Monday, June 20, 2011

A Doctor Exposes Obama's Health Care Fallacy


A Doctor Exposes Obama's Health Care Fallacy
By Paul Hsieh
6/20/2011

Suppose President Obama proposed reviving the faltering American economy by creating a federal “Department of Technology” to encourage Silicon Valley technology companies to merge into large consortiums. Bureaucrats would then tell these companies what products they should produce and sell. Most Americans would consider that approach ridiculous. They know that innovations such as iPads and smartphones were created by entrepreneurs competing in a free market, not by government central planners. Yet the Obama administration is committing the same error by pushing doctors and hospitals into government-supervised “Accountable Care Organizations.”

Accountable Care Organizations (ACOs) represent the latest attempt to control escalating health costs by government central planning. Through financial carrots and sticks, doctors and hospitals would be “encouraged” to merge into large provider groups to deliver medical care according to government “comparative effectiveness” guidelines. Government would monitor ACO performance with mandatory electronic medical record systems.

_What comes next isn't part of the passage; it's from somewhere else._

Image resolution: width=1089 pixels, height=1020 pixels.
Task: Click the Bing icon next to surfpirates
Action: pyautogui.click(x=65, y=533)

ACO proponents argue this would encourage doctors to practice efficient high-quality medicine, while avoiding unnecessary tests and treatments. President Obama has repeatedly cited the Mayo Clinic as a model high-quality medical provider he wishes to replicate nationally with this approach.

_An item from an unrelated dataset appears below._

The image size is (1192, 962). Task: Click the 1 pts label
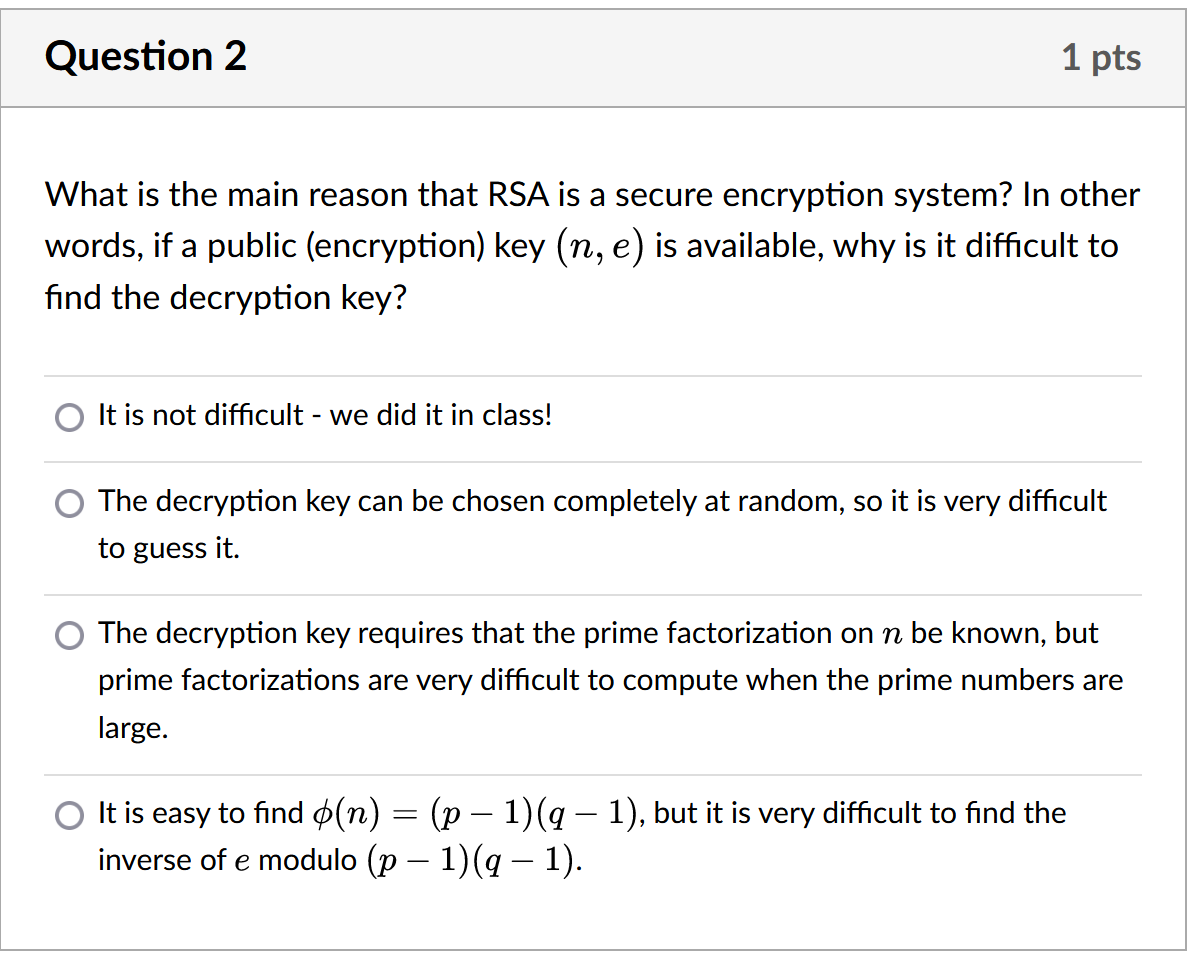point(1102,58)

However, even the Mayo Clinic said it could not abide by the Obama administration’s proposed ACO regulations. The American Medical Group Association (AMGA), the umbrella organization representing large medical groups including the prestigious Mayo Clinic and Cleveland Clinic, recently issued a statement characterizing the ACO guidelines as “overly prescriptive [and] operationally burdensome.” Given a choice, 93% of AMGA members would decline to participate in the (still voluntary) federal ACO program.

At root, ACO supporters presume that government bureaucrats are better at determining best medical and business practices than the physicians and hospitals whose own reputations and profitability are at stake. Obama health advisor Nancy DeParle wrote last year in the Annals of Internal Medicine, “[P]hysicians will need to embrace rather than resist change. The economic forces put in motion by the [Affordable Care] Act are likely to lead to vertical organization of providers and accelerate physician employment by hospitals and aggregation into larger physician groups.” But as Dr. Jay Parkinson observes, this really means that “bureaucrats determine the business model of a doctor’s practice.”

Premier medical centers such as the Mayo Clinic excel because their doctors and administrators are constantly striving to innovate. To succeed, they require the freedom to adopt successful new methods (and reject unsuccessful ones) based on their particular requirements and goals. They—not the government—must decide whether and when to offer new medical procedures such as PET-CT scans for detecting early cancers or to invest in new electronic medical records systems.

Smaller medical practices require the same freedom to prosper and thrive. The Access Health Care clinic founded by Dr. Brian Forrest of Apex, NC uses an innovative combination of “direct pay” and price transparency to bypass the traditional insurance system. By eliminating insurance middlemen and reducing other administrative overhead, Dr. Forrest can charge patients less than their out-of-pocket Medicare expenses. He is thus able to spend more time with his patients to better manage their complex diabetes, cholesterol, and blood pressure problems. He has been so successful in reducing his patients’ risk of strokes and heart attacks that in 2009 his small clinic was named one of 26 “Cardiovascular Centers of Excellence” in the U.S., alongside prestigious university medical centers.

Other physicians seeking to improve their patient outcomes have sought Dr. Forrest’s advice on how to apply similar methods to their own practices. This is how genuine innovations develop and spread—when providers are free to seek out, evaluate, and implement good ideas according to their best judgment without government interference.

By imposing its own mandatory medical and business practices on American doctors, the government would destroy the very freedom that enabled both Dr. Forrest and the Mayo Clinic to excel. ACOs will become the medical equivalent of the state-run giant collective farms that failed to feed the USSR. Central planning will strangle innovation in American medicine just as it strangled the Eastern Bloc economies during the Cold War.

Americans would never have enjoyed the technology boom of the past 20 years if central planners had told Silicon Valley entrepreneurs how they must run their companies and which products they must sell. We would never tolerate bureaucrats dictating what kinds of MP3 players or tablet computers we may purchase. If we value our lives, we shouldn’t tolerate it in our health care either.